Most are aware that the history of economics since the marginalists and classical economics has striven to separate the political from the economics.  Economics is the realm of balance and equilibrium and politics the realm of messy conflict. Also fairly well-known, if not affirmed, the motive has been to keep economics “simple” so it can be subject to the mathematics of the dynamics of just a few variables. 

The problem for us as we enter a twilight zone of obscure complexities involving climate, inequality, automation and the weakness of the governance of nations is that we have to face the fact that – 

the politics we have, the regimes, are the main product of  the economy, producing narrow ownership and political power in the hands of people with money – not so often direct but  through representatives and lobbyists who owe their careers to the money of the major asset holders. It really is a plantation model obscured by a vulnerable middle class.

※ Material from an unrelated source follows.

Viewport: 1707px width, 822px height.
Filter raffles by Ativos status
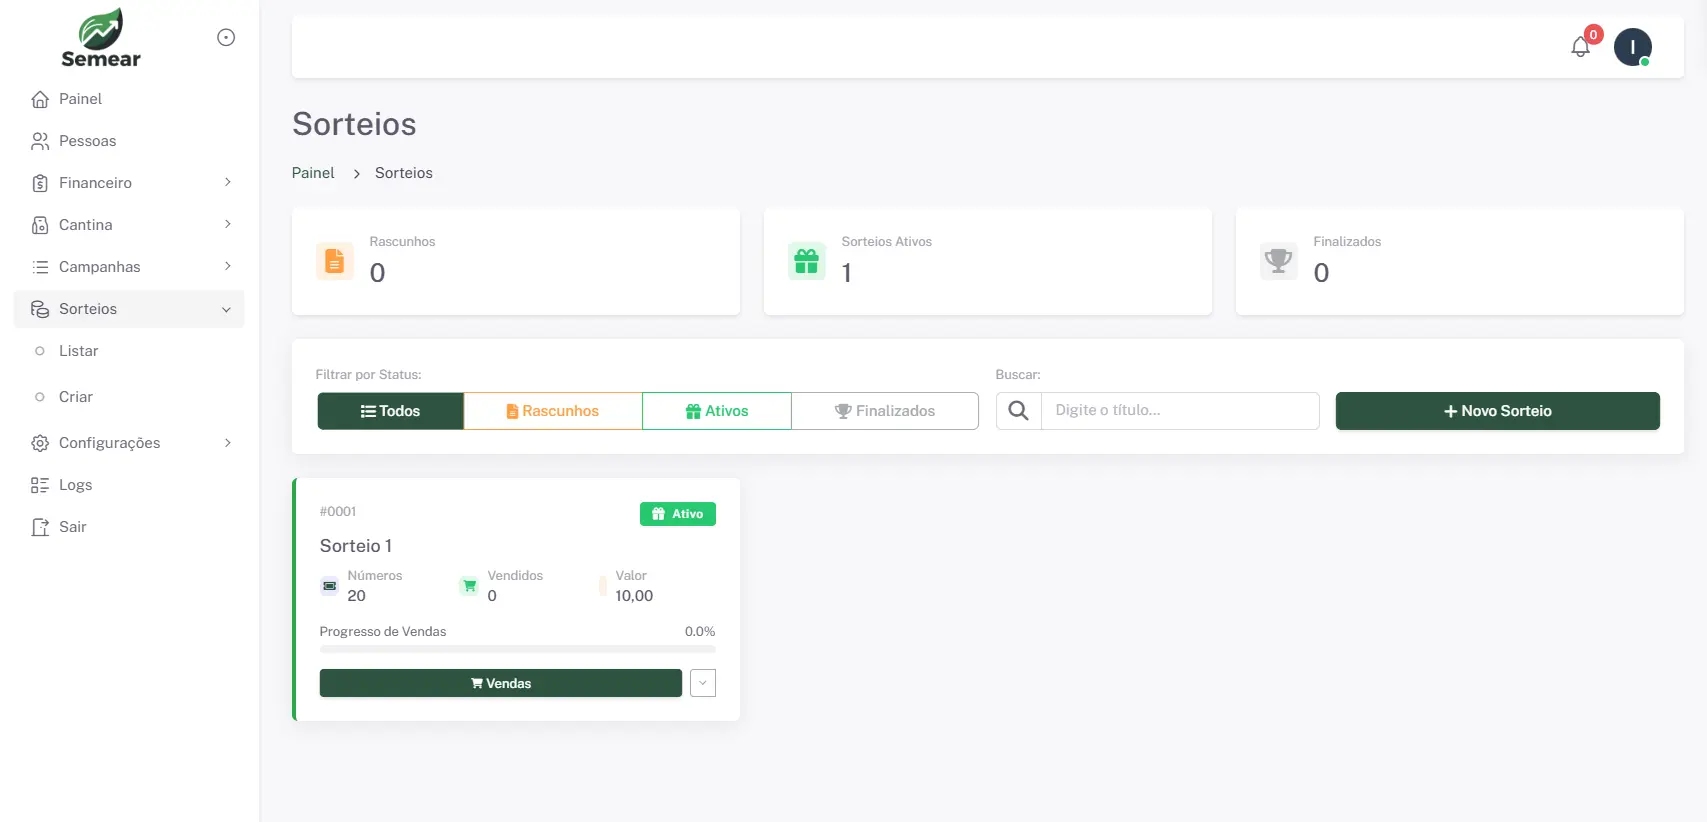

In this sense the economy, aided by economics – has done what it was supposed to – protect “private property.”  Of course the idea that a chain of factories across the world, or digitalized assets in the world’s computer banks are “private” is fairly ludicrous.

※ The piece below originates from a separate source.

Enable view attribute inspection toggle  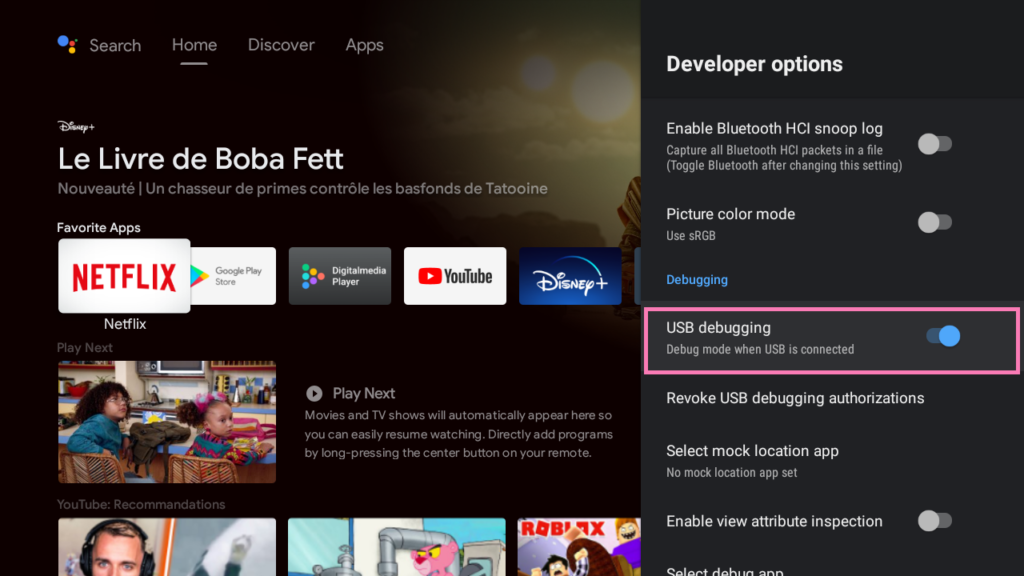point(935,520)
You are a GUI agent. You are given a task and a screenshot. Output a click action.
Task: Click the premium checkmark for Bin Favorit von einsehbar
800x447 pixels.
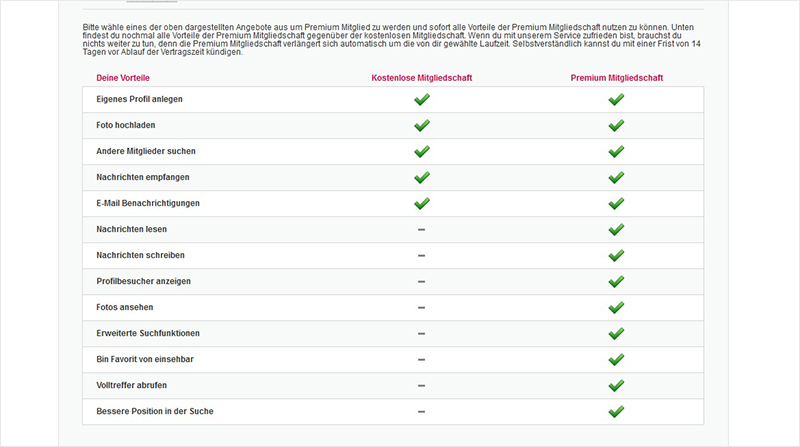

Amazing how economics has avoided a more straightforward analysis of debt, ownership, and the supporting politics, but there are hints this is changing. 

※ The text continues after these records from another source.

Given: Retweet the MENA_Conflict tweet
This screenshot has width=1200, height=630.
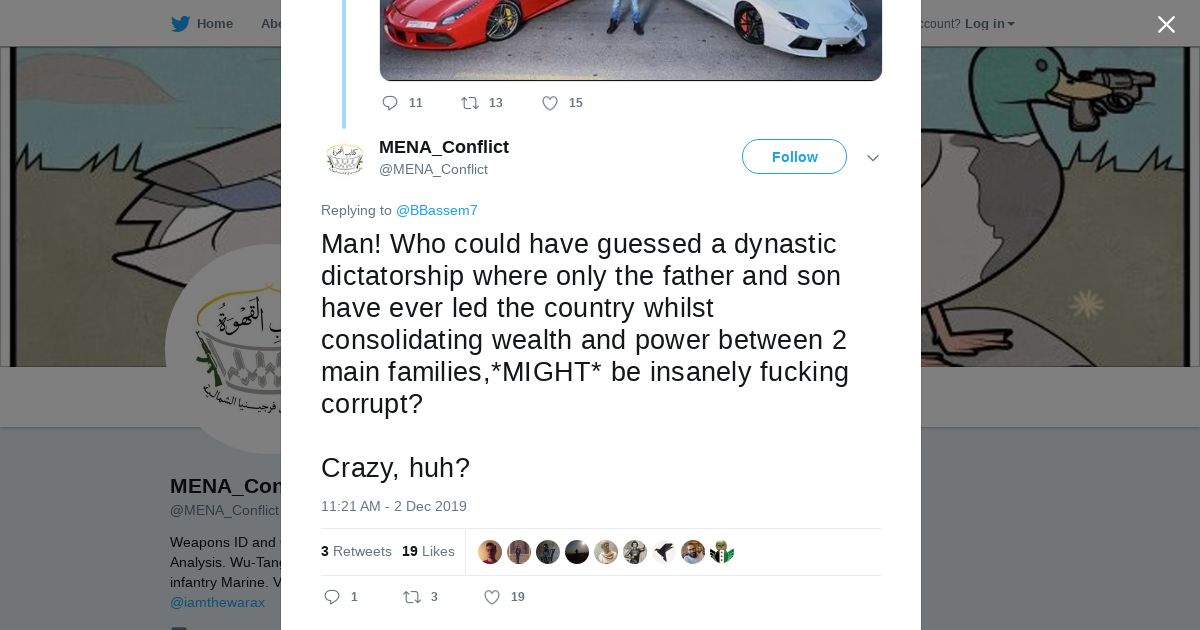Looking at the screenshot, I should click(412, 597).
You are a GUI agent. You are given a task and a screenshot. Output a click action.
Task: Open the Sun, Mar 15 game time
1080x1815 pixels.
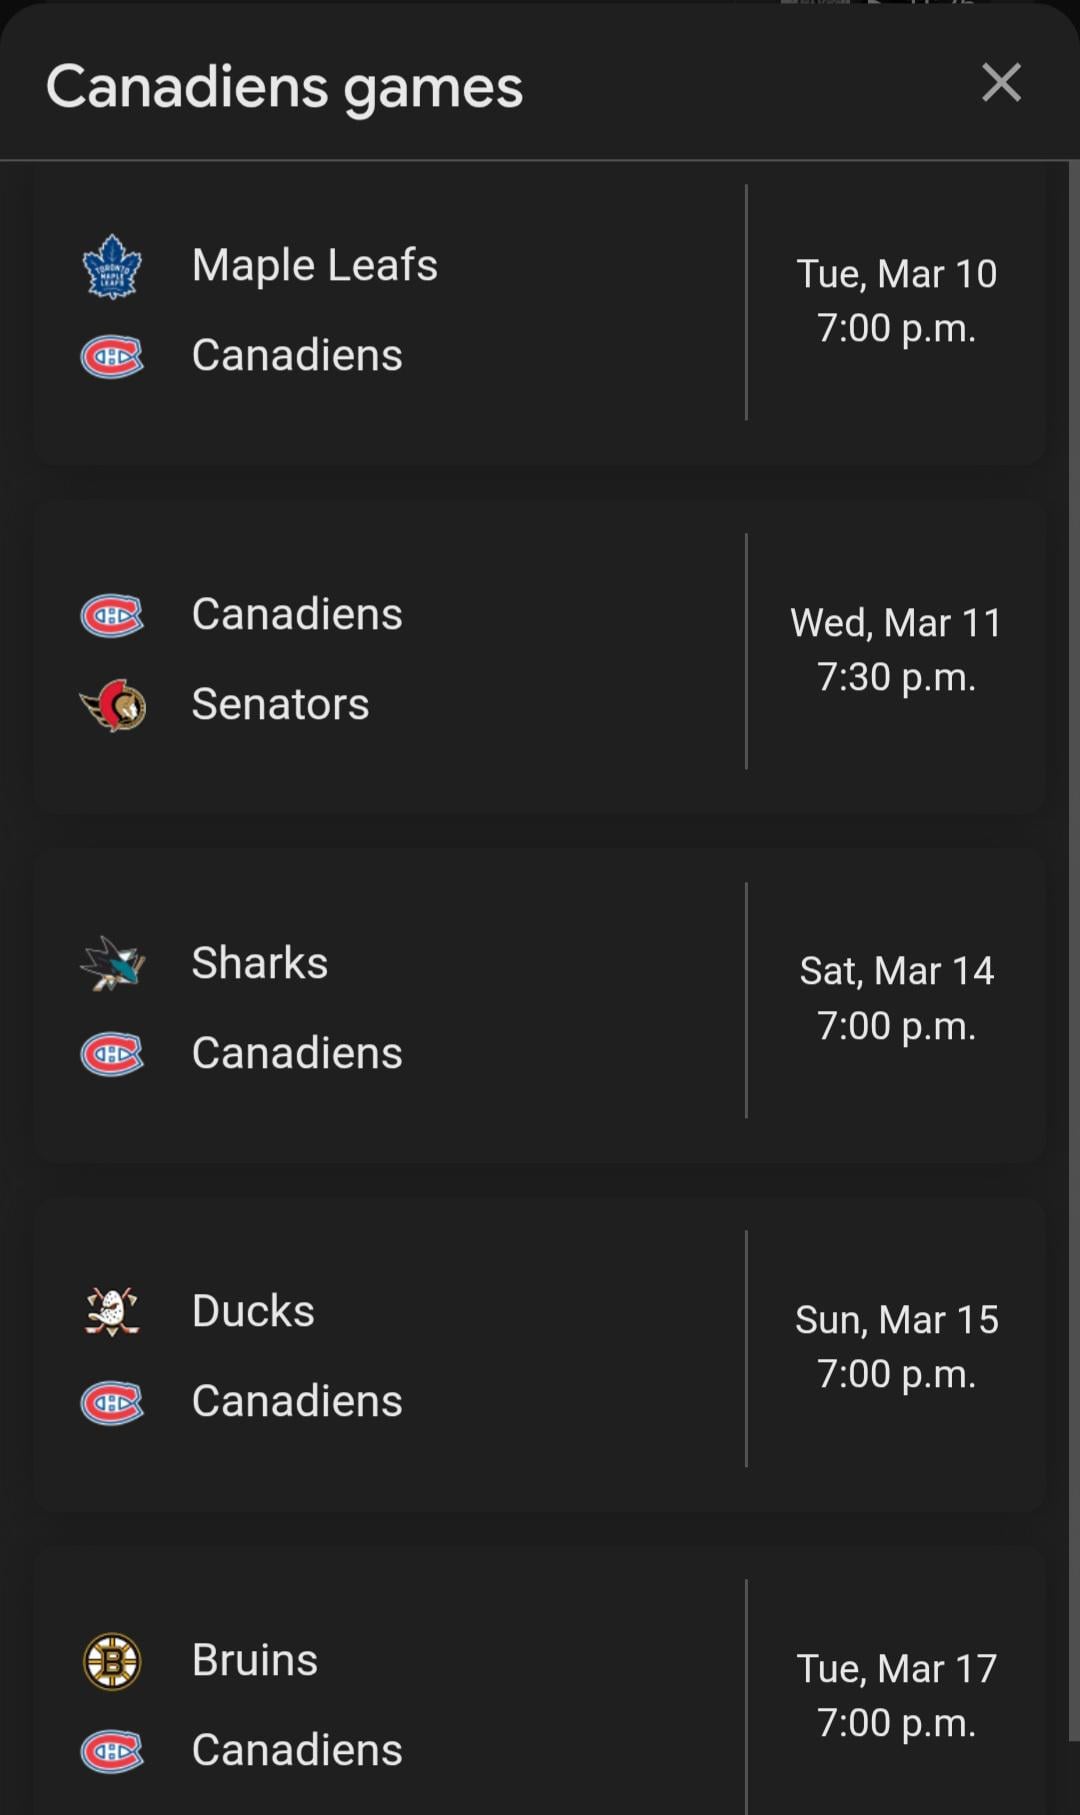tap(896, 1347)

The state of affairs produced by the economy:  climate damage, wars on the horizon, inequality, bad government, all make us feel that we need to do better. The danger is that wealth will circle the wagons and co-opt the political budget for defense of enclaves.

Yet we hold on to keeping politics separate from economics. We could start modeling what a major disruption could look like, a world where corporations have more power than states, a world where migrations throw land ownership into deep disarray, a world where a thousand variables come into play simultaneously , where prediction is not possible and attempts at prediction show more about old ideology than emerging reality, 

 We might model policies preferring flexibility in everything we do to defensible but breakable  rigidities we are building in most of our systems..

Recent articles like the Guardian’s. 

The demise of the nation-state http://www.theguardian.com/news/2018/apr/05/demise-of-the-nation-state-rana-dasgupta

and books like

Climate Leviathan: A Political Theory of Our Planetary Future

Point to the scale of the problems we face.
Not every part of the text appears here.